Karena cinta Danny yang begitu besar dan tulus terhadap Maira, dia menahan hasratnya untuk Maira dan berjanji akan membuat gadis itu tak bisa jalan di malam pertama mereka.

"Duduklah…"Ucap Danny dengan nada sedikit serak, Diana berjalan kearah sofa yang berhadapan dengan Danny.

"Kak, makasih sudah membiarkanku masuk dan meminjamkanku pakaian"Lirih Diana dengan menunduk. Wajahnya sudah lebih bersih, hingga terlihat jelas pipinya yang memar dan bengkak, serta sudut bibirnya yang terluka.

"Tidak apa, lagipula kemeja itu belum pernah ku pakai" Jawab Danny lebih santai. Dia sedikit menyesal karena lupa mengabarkan Maira perihal keberadaan Diana di rumah mereka, di karenakan dia yang sudah sibuk menggoda gadis kecilnya.

"Siapa yang membuatmu jadi begini.." Tanya Danny. Diana mendongak dan menatap pria di depannya dengan tatapan sendu, matanya mulai berkaca-kaca."Apakah ayahmu?" Selidik Danny dan Diana hanya menunduk.

"Hahh.." Danny mendesah berat, kemudian bangkit dan mengambil kotak P3k di laci lemari paling bawah. Membawanya dihadapan Diana."Obati lukamu agar tidak infeksi"Ucap Danny. DIa berencana untuk mengirim pesan kepada Maira perihal keberadaan Diana dirumahnya.

"Terima kasih.."Diana mengambil kotak obat dari tangan Danny dan membukanya.

"Tidak perlu sungkan, kamu adalah sahabat Maira, dia akan marah padaku jika tidak mengurusmu" Diana terdiam sambil mulai mengoleskan salep pada bagian tangan serta wajahnya yang terluka.

"Kak.. tolong jangan beritahu Maira aku disini"Lirih Diana, Danny menatapnya tak mengerti "Bukan apa-apa, dia sedang ada training dengan anak-anak SMA. Aku tidak ingin dia khawatir dan meninggalkan lokasi training karenaku".

Danny menghela nafasnya"Baiklah.." Angguknya.

"Terima kasih.."Diana kembali mengobati lukanya dengan pelan.

"Jangan selalu mengucapkan terima kasih.." Sela Danny dan Diana menatapnya dengan rasa tak nyaman "Apa rencanamu selanjutnya?"

"Aku belum tau, aku takut untuk pulang"Desah Diana getir.

"Lalu kamu mau kemana?" Diana terdiam.

"Ayahku menjualku kepada Tuan Ramon untuk melunasi hutang-hutangnya, dia… hampir memperkosaku.."

"Astaghfirullah.. Bajingan itu.."Danny berseru geram.
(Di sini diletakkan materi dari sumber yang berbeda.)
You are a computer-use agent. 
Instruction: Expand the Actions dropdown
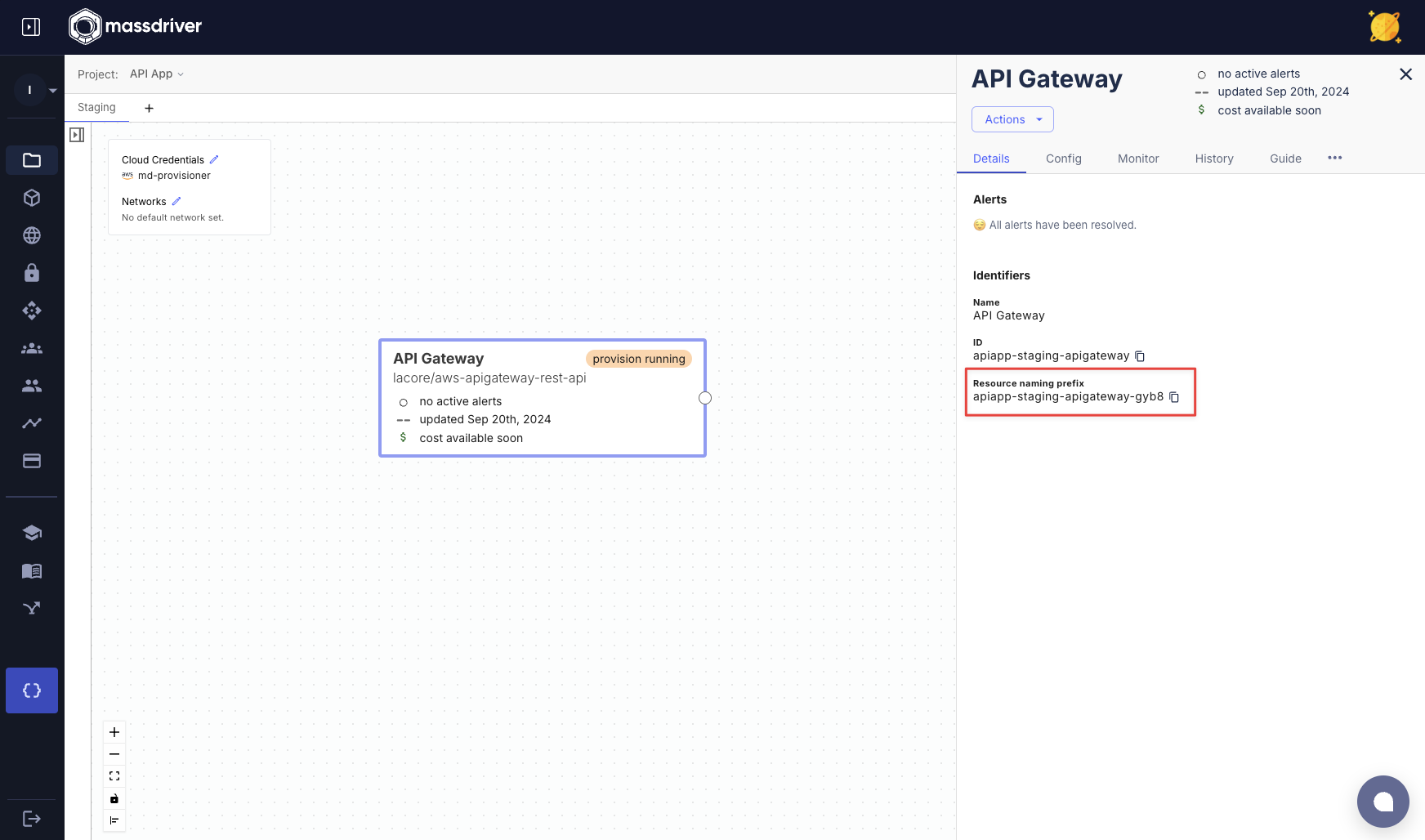point(1012,119)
"Tapi, dia belum ngapa-ngapain kamu kan?" Danny menatapnya khawatir , bayangan bagaimana kondisi Diana beberapa waktu lalu di depan rumahnya, dia sudah bisa menebak hal buruk yang terjadi.

Diana menggelang"Untungnya aku berhasil melarikan diri"Airmata Diana kembali jatuh di pipinya. Menghela nafasnya, Diana melanjutkan kalimatnya "Tuan Ramon, berniat menjadikanku istri ke enamnya"

"Bajingan itu, sudah tua tapi nggak sadar-sadar juga" Tuan Ramon cukup terkenal di kota mereka sebagai rentenir yang beristri banyak.

Diana terdiam, dia sedang berusaha mengobati punggungnya yang begitu nyeri"Kenapa?" Tanya Danny yang melihat Diana kesulitan. Sekilas dia melihat kemejanya yang terangkat hampir menampakkan area pribadi Diana saat gadis itu berusaha menggapai punggungnya dengan tangannya.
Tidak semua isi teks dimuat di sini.